=== Begin Enclosure ===
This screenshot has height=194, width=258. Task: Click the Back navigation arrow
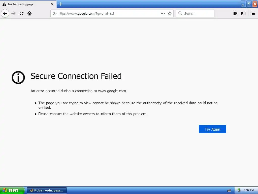coord(5,13)
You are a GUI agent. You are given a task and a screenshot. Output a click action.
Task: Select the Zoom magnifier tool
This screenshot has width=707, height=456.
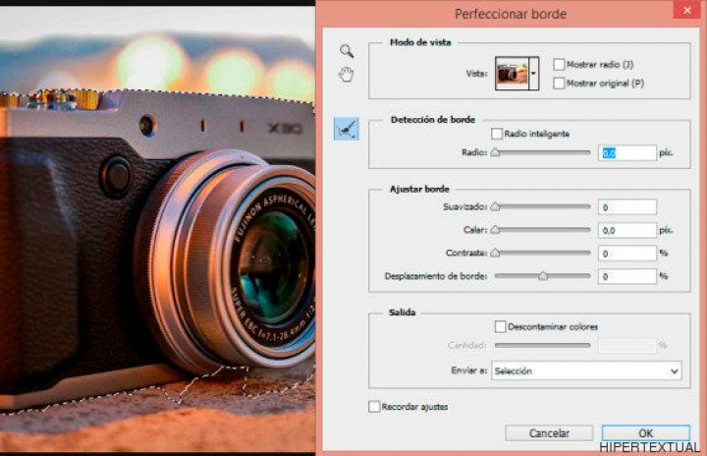pyautogui.click(x=346, y=51)
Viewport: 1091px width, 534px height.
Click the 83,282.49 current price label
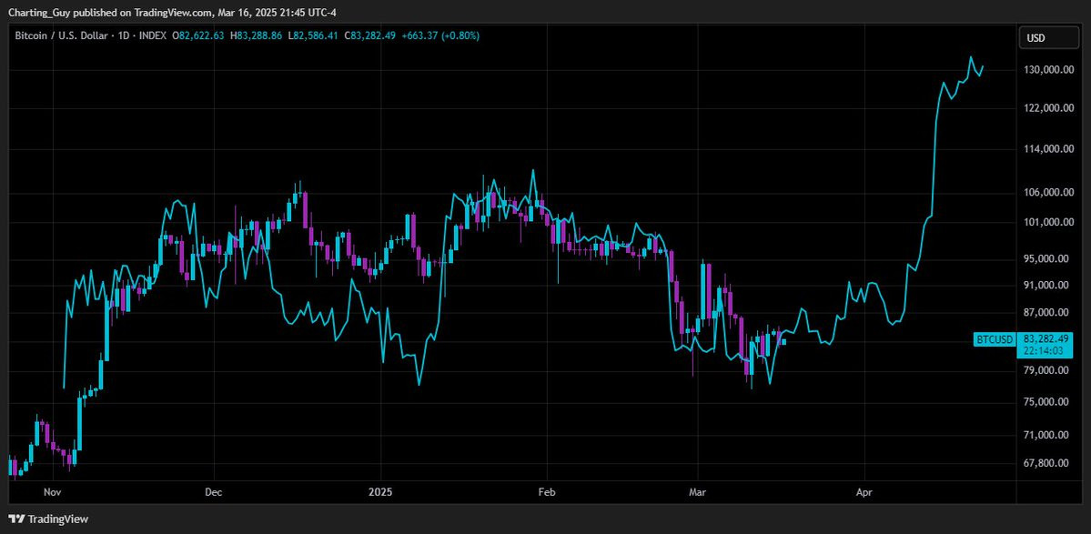tap(1046, 338)
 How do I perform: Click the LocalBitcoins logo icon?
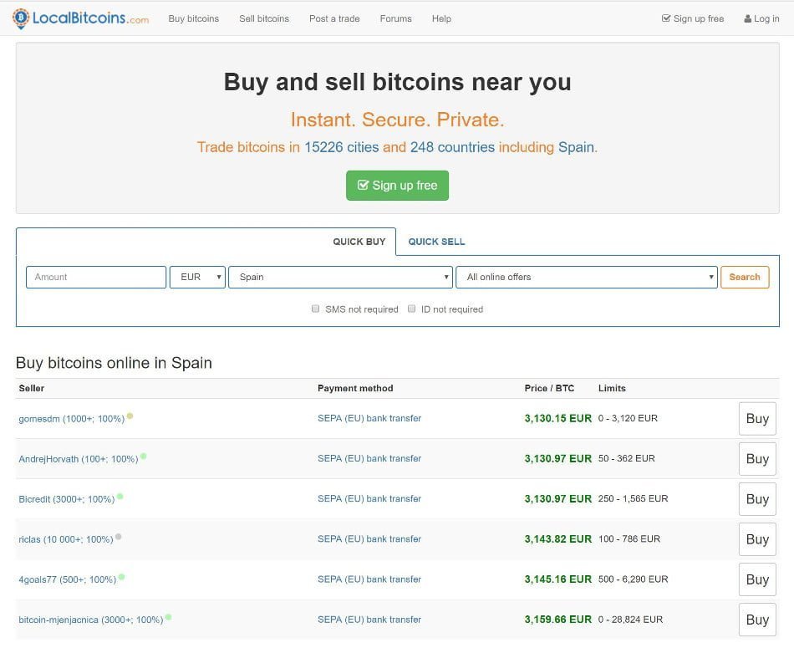21,18
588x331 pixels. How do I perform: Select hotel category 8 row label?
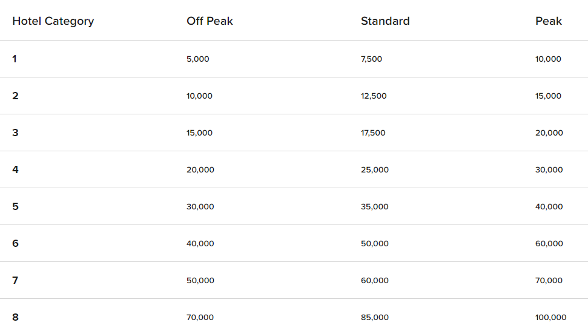[x=15, y=317]
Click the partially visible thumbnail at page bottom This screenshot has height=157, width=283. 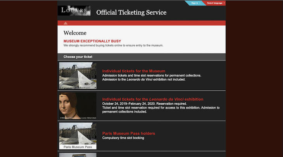click(x=78, y=155)
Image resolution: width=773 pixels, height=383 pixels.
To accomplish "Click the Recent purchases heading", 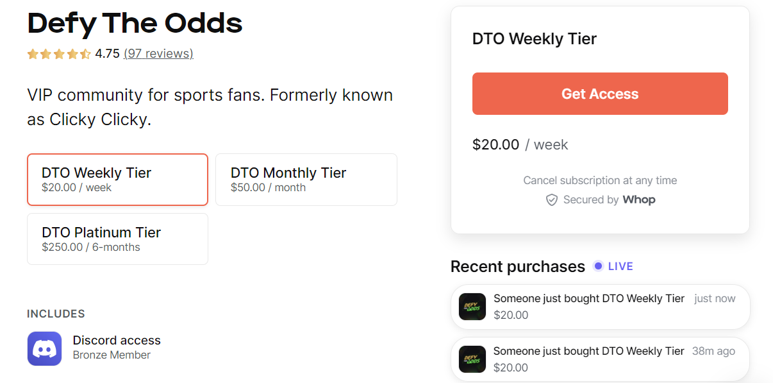I will tap(517, 266).
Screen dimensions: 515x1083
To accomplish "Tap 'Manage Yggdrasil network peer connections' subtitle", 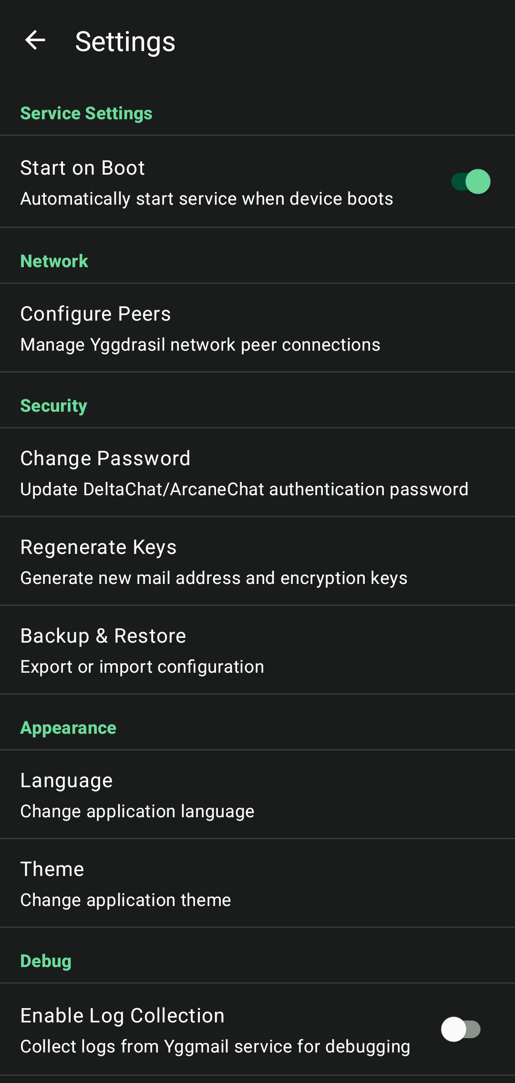I will click(200, 344).
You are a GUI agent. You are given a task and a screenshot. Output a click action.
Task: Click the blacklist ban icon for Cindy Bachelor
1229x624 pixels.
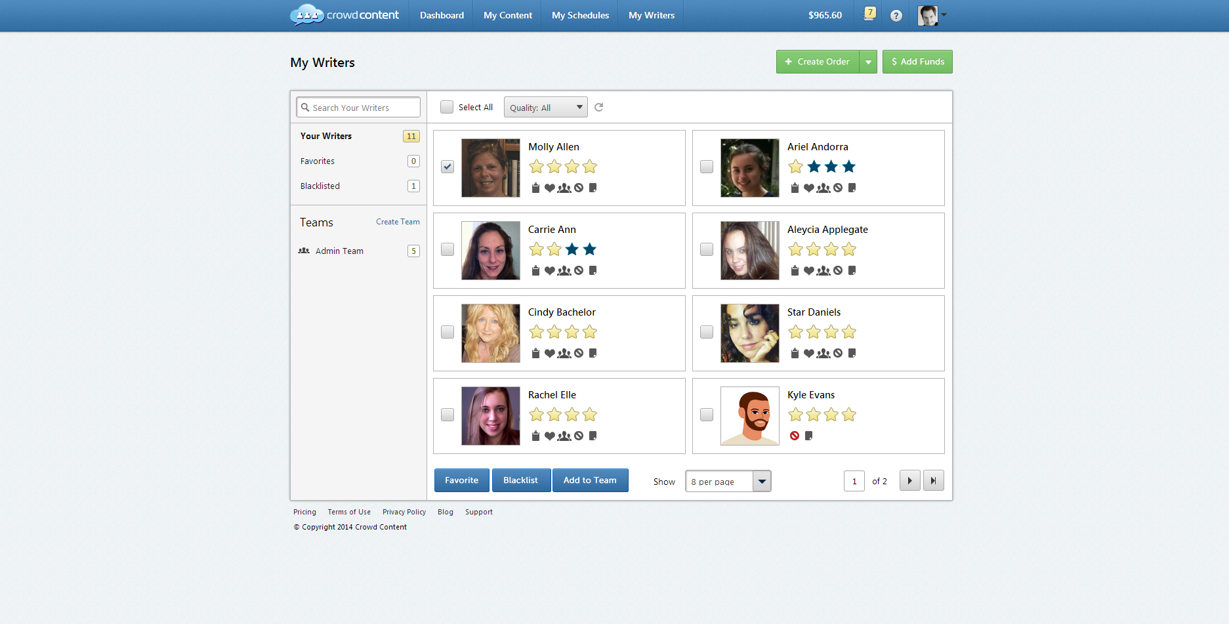pos(579,354)
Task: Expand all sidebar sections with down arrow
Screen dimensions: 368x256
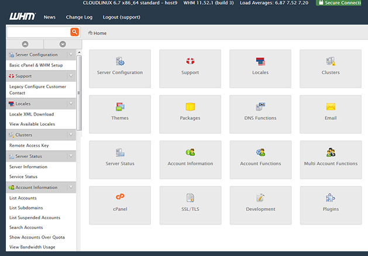Action: coord(63,44)
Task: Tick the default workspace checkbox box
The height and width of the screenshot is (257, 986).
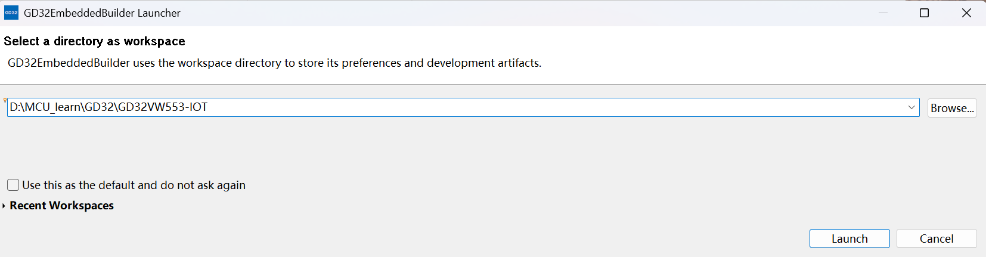Action: pyautogui.click(x=13, y=185)
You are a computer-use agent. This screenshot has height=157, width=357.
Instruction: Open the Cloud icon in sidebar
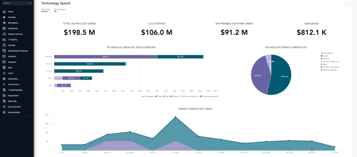click(x=4, y=73)
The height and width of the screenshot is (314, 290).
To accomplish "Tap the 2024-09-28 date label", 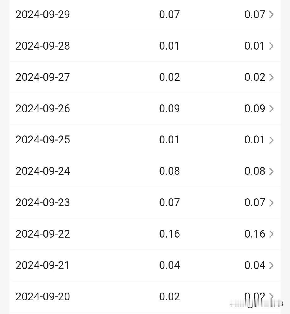I will coord(43,46).
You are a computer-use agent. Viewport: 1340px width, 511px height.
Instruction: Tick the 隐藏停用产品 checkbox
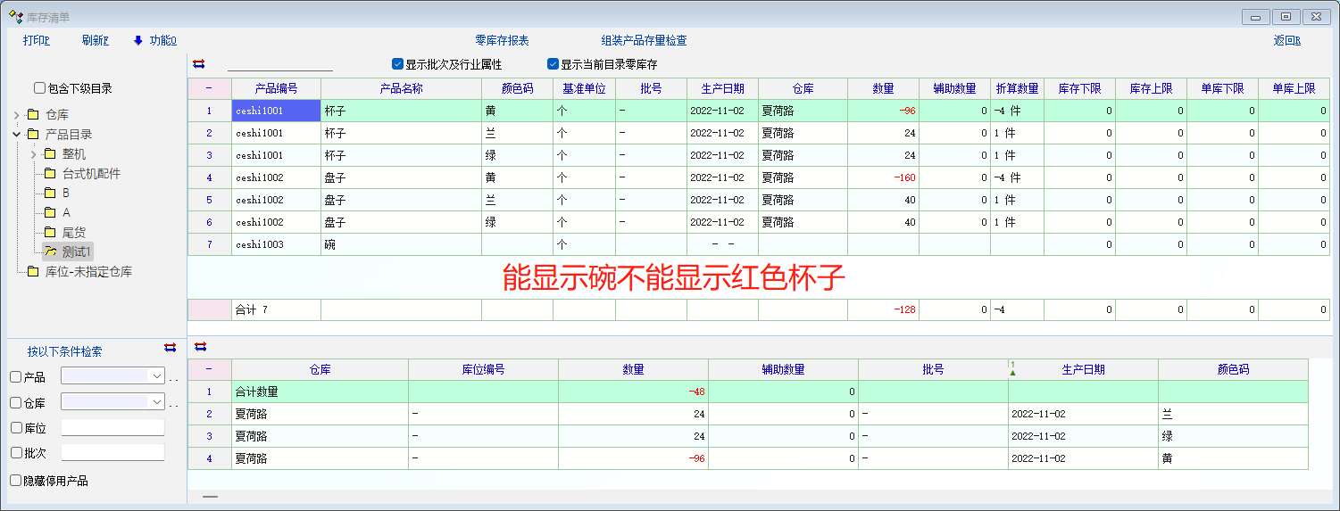click(x=15, y=481)
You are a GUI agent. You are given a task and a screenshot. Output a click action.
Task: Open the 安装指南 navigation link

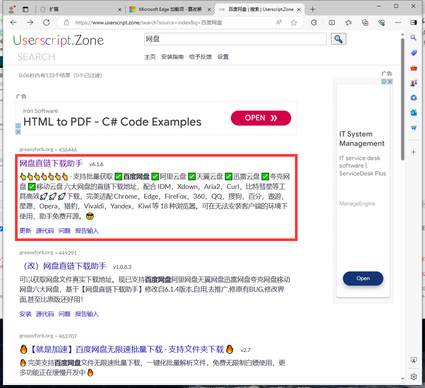pos(172,57)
=== End Enclosure ===
> THE PROBLEM: Could you write out exactly the lines of the data above that run from the one holding "Task: Click the blacklist" to the one holding "Task: Tick the default workspace checkbox box", with both ends in and all pictures out?

> PROBLEM SOLUTION:
Task: Click the blacklist ban icon for Cindy Bachelor
1229x624 pixels.
pos(579,354)
Task: Expand all sidebar sections with down arrow
Screen dimensions: 368x256
Action: coord(63,44)
Task: Tick the default workspace checkbox box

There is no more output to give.